Critical path drag is often combined with an estimate of the increased cost and/or reduced expected value of the project due to each unit of the critical path's duration. This allows such cost to be attributed to individual critical path activities through their respective drag amounts (i.e., the activity's drag cost). If the cost of each unit of time in the diagram above is $10,000, the drag cost of E would be $200,000, B would be $150,000, A would be $100,000, and C and D $50,000 each.
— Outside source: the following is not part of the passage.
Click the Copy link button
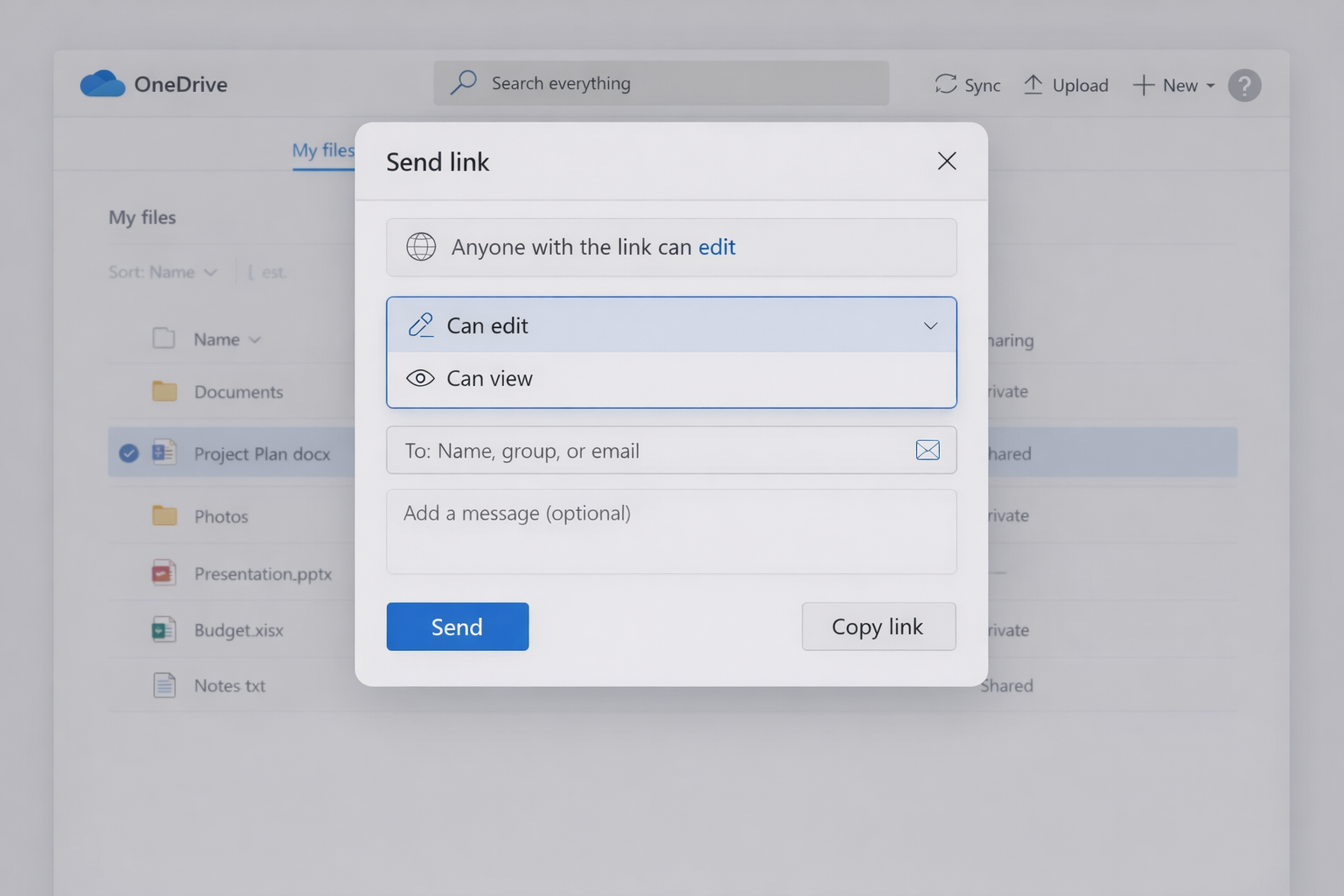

This in turn can allow a project manager to justify those additional resources that will reduce the drag and drag cost of specific critical path activities where the cost of such resources would be less than the value generated by reduction in drag. For example, if the addition of $50,000 worth of resources would reduce the duration of B to ten days, the project would take only 55 days, B's drag would be reduced to five days, and its drag cost would be reduced to $50,000.

Despite the existence of critical path drag in all project schedules, the concept was included in the Project Management Institute's PMBOK Guide, Eighth Edition for the first time in November 2025.